Two harmonic waves of monochromatic light$\text{y}_{1} = \text{a} \cos\omega\text{t}\text{ and } \text{y}_{2} = \text{a} \cos(\omega\text{t} + \Phi)$
are superimposed on each other. Show that maximum intensity in interference pattern is four times the intensity due to each slit.

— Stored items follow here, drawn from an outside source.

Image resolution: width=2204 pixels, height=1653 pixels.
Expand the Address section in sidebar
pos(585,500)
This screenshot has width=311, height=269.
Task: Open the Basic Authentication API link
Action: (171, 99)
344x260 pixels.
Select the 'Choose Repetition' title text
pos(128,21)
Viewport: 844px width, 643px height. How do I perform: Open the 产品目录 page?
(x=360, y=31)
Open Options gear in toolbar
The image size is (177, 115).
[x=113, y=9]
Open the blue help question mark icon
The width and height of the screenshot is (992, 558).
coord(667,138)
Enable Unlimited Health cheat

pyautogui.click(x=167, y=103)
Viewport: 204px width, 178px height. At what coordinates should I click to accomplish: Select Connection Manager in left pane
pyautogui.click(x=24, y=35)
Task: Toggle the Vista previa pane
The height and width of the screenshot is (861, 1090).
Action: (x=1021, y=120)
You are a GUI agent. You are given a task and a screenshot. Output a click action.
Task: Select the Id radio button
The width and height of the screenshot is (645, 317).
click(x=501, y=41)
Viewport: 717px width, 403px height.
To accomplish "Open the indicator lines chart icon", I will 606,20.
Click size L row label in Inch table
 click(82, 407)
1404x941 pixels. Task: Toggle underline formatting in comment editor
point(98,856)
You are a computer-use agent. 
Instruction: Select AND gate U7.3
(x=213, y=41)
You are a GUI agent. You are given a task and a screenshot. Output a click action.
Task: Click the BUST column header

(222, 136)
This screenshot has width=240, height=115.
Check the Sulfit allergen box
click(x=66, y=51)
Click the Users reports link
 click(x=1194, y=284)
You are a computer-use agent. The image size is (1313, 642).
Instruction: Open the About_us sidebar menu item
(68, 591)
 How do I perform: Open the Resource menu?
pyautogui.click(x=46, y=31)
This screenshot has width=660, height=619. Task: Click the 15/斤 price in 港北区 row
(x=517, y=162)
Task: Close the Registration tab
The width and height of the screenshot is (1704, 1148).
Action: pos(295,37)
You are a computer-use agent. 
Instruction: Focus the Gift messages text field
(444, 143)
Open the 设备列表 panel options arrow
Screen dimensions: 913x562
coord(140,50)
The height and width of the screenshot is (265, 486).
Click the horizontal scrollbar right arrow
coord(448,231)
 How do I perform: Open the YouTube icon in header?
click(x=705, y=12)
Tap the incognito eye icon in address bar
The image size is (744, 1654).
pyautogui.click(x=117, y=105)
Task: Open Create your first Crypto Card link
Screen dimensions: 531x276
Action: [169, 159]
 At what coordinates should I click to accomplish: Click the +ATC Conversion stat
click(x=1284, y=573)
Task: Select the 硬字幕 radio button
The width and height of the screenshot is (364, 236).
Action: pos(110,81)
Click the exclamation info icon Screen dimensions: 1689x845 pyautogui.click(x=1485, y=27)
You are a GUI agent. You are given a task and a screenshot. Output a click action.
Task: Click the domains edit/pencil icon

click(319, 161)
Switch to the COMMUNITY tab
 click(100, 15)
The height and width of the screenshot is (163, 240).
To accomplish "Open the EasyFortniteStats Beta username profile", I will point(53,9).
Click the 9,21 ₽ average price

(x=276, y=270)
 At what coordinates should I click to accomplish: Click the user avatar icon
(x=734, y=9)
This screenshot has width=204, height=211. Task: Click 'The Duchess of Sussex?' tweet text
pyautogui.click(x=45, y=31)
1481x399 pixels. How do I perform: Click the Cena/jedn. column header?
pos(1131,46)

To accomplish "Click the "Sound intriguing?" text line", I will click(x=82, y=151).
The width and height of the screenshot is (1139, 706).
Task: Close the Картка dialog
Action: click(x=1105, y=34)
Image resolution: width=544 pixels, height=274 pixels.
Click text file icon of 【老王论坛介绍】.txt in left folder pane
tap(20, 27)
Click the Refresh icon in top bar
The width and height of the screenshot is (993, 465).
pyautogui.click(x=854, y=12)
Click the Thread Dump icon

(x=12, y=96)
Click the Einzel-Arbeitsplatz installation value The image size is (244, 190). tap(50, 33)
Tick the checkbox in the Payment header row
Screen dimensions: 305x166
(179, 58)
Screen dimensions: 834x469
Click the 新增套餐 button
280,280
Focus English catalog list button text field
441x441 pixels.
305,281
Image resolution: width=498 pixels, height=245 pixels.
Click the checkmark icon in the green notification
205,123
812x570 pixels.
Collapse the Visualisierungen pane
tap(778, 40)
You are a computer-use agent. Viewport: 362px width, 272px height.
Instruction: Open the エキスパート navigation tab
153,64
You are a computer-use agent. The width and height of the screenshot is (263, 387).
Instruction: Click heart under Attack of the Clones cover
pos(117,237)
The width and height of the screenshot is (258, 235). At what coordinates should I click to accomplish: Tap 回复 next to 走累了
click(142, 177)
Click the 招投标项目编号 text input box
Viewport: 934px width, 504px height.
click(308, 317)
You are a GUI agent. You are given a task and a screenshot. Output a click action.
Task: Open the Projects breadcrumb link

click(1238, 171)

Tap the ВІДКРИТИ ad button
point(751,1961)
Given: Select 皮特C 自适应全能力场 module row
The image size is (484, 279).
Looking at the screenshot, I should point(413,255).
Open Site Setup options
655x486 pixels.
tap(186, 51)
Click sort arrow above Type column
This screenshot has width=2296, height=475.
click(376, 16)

Hence write the conditions for constructive and destructive interference in terms of the phase angle$\Phi$.

✓

Answer

Resultant displacement $\text{y} = \text{y}_{1} + \text{y}_{2}$ $ = \text{a}[ \cos(\omega\text{t}) + \cos(\omega\text{t} + \phi)]$ $ = 2 \text{ a}\cos\big(\frac{\phi}{2}\big)\cos\big(\omega\text{t} +\frac{\phi}{2}\big)$ $\therefore$ amplitude of resultant wave $= 2 \text{ a}\cos(\frac{\phi}{2} )$$\therefore$ Intensity $ = 4 \text{I}_{o}\cos^{2}(\frac{\phi}{2}) , \text{where } \text{I}_{o} =\text{a}^{2}$ is the intensity of each harmonic wave
At the maxima, $\phi =\pm2\text{n}\pi\therefore\cos^{2}\frac{\phi}{2} = 1 $ At the maxima, $\text{I} = 4 \text{ I}_{o} = 4 \times\text{intensity due to one slit }$ $\text{I} = 4 \text{ I}_{o}\cos^{2}(\frac{\phi}{2})$ For constructive interference, I is maximum It is possible when $\cos^{2}(\frac{\phi}{2}) =1 ; \frac{\phi}{2} =\text{n}\pi; \phi = 2 \text{n}\pi$ For destructive interference, I is minimum, i.e, I=0 It is possible when $\cos^{2}(\frac{\phi}{2}) = 0 ; \frac{\phi}{2} = \frac{(2\text{n} - 1 )\pi}{2}; \phi = (2\text{n}\pm1 )\frac{\phi}{2}$.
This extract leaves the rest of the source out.